> Data for processing:
------------
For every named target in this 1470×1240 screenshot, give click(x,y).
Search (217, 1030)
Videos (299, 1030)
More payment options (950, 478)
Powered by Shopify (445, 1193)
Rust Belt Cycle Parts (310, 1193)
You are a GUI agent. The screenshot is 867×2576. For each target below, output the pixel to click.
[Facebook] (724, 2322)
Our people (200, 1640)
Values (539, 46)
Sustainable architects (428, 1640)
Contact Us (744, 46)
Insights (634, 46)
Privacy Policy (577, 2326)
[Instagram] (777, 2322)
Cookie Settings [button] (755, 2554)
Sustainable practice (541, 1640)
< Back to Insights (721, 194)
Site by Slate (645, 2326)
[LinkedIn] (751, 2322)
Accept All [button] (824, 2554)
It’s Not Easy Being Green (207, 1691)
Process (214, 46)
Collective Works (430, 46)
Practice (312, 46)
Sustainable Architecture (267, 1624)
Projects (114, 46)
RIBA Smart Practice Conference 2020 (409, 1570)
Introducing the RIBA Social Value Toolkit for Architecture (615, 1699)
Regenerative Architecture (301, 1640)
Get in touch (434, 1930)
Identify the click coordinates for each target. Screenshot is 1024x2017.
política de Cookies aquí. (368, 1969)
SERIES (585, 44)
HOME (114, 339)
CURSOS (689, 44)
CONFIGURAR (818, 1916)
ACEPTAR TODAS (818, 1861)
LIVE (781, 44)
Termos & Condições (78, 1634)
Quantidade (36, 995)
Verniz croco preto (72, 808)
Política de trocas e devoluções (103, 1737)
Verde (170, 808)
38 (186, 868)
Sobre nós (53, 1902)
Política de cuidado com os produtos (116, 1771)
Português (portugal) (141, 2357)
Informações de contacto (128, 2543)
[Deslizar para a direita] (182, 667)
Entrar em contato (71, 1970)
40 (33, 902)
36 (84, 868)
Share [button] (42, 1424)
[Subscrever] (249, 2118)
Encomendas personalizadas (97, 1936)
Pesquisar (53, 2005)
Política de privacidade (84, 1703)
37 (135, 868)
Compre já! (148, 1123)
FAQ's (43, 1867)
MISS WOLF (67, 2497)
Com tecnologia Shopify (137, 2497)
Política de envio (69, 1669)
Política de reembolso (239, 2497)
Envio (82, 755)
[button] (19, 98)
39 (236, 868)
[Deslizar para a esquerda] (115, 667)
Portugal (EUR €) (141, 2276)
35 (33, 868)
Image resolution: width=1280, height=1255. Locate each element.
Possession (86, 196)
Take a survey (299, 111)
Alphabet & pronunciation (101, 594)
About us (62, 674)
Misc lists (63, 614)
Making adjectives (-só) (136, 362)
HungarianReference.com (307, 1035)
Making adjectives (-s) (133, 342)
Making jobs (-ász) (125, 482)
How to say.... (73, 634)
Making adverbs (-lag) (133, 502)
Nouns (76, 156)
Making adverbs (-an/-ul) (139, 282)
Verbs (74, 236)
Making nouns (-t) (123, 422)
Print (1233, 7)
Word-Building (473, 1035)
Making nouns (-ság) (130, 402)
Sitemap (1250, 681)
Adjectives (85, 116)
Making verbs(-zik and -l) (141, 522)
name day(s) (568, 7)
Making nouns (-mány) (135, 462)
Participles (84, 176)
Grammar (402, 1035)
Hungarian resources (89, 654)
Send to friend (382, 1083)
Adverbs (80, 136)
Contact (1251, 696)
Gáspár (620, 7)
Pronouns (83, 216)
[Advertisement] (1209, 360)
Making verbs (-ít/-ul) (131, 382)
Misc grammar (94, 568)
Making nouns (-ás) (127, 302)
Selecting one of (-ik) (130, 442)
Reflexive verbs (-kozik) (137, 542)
------------
> Exercise details: What you return must match, line for line, the data from the line containing "Making adjectives (-só) (136, 362)" to its end, both ends included.

> Expected answer:
Making adjectives (-só) (136, 362)
HungarianReference.com (307, 1035)
Making adjectives (-s) (133, 342)
Making jobs (-ász) (125, 482)
How to say.... (73, 634)
Making adverbs (-lag) (133, 502)
Nouns (76, 156)
Making adverbs (-an/-ul) (139, 282)
Verbs (74, 236)
Making nouns (-t) (123, 422)
Print (1233, 7)
Word-Building (473, 1035)
Making nouns (-ság) (130, 402)
Sitemap (1250, 681)
Adjectives (85, 116)
Making verbs(-zik and -l) (141, 522)
name day(s) (568, 7)
Making nouns (-mány) (135, 462)
Participles (84, 176)
Grammar (402, 1035)
Hungarian resources (89, 654)
Send to friend (382, 1083)
Adverbs (80, 136)
Contact (1251, 696)
Gáspár (620, 7)
Pronouns (83, 216)
[Advertisement] (1209, 360)
Making verbs (-ít/-ul) (131, 382)
Misc grammar (94, 568)
Making nouns (-ás) (127, 302)
Selecting one of (-ik) (130, 442)
Reflexive verbs (-kozik) (137, 542)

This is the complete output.